PROBLEM DESCRIPTION — When you transcribe the entries below, begin at their first line and stop after the line containing "Task: Click the"; pictures stay out.

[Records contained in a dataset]
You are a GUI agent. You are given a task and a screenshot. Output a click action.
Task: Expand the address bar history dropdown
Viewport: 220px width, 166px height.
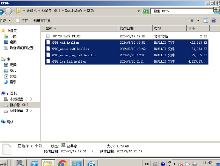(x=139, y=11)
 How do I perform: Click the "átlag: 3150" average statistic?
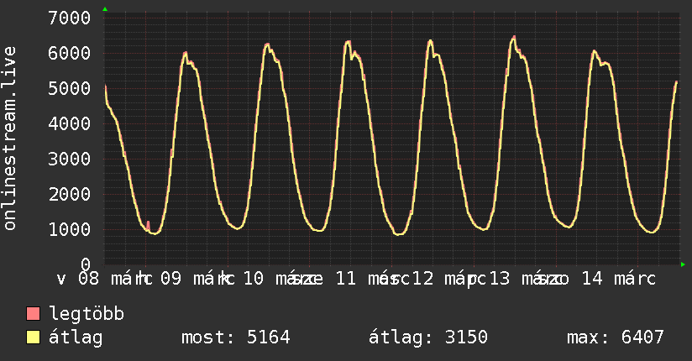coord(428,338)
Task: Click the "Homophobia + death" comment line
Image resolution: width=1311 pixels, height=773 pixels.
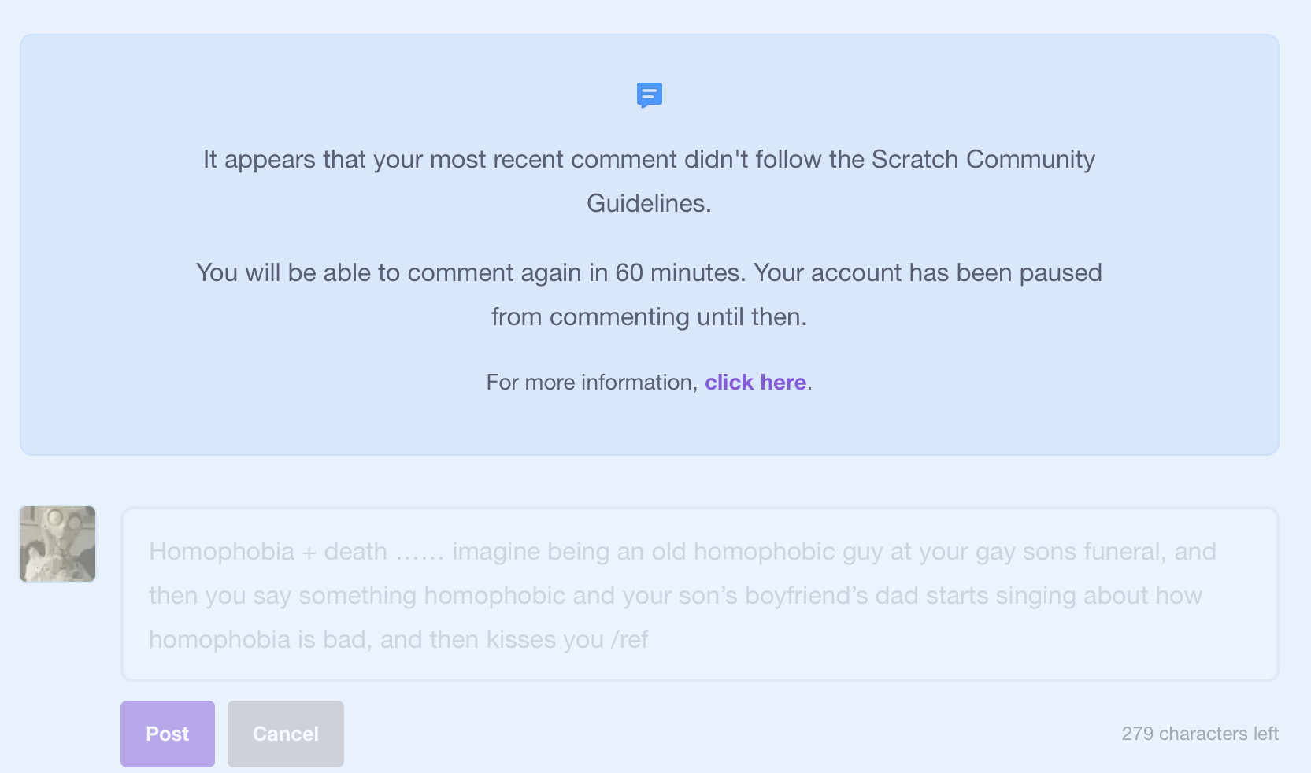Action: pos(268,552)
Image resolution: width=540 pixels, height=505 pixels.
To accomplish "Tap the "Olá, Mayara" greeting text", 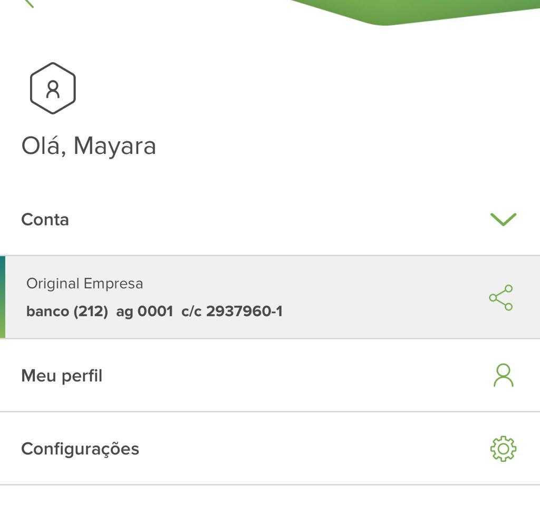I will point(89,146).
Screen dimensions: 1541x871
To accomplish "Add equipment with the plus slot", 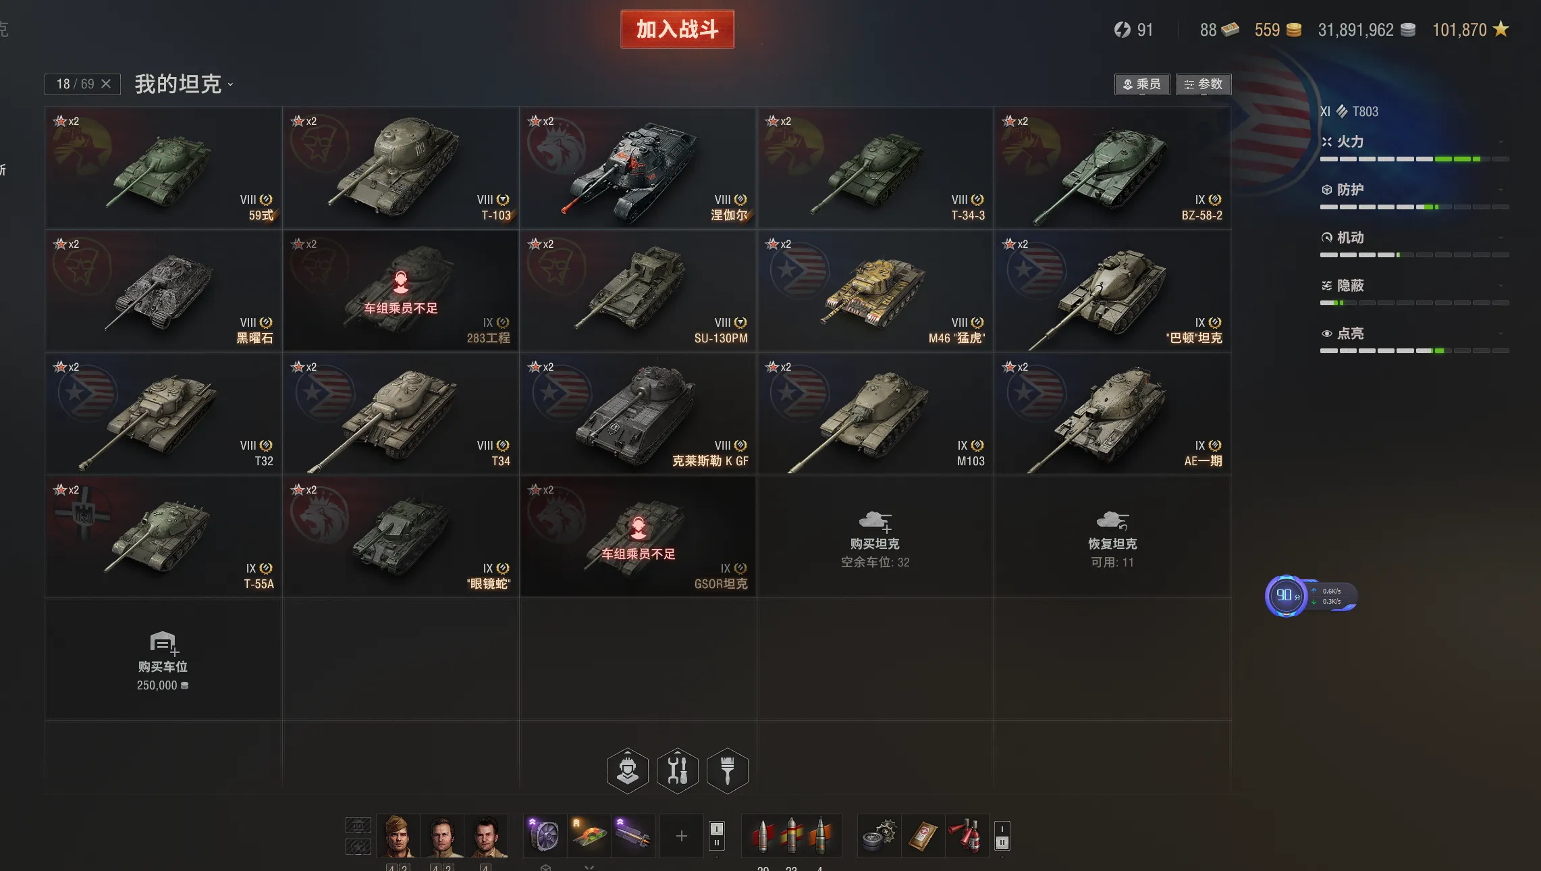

RESULT OF THIS EXERCISE —
You are a GUI agent. You are given a task and a screenshot. Output a click action.
Task: Expand the address bar history dropdown
Viewport: 220px width, 166px height.
(x=139, y=11)
 How do I perform: Click the "átlag: 3150" average statistic?
coord(428,338)
Task: Click the "Homophobia + death" comment line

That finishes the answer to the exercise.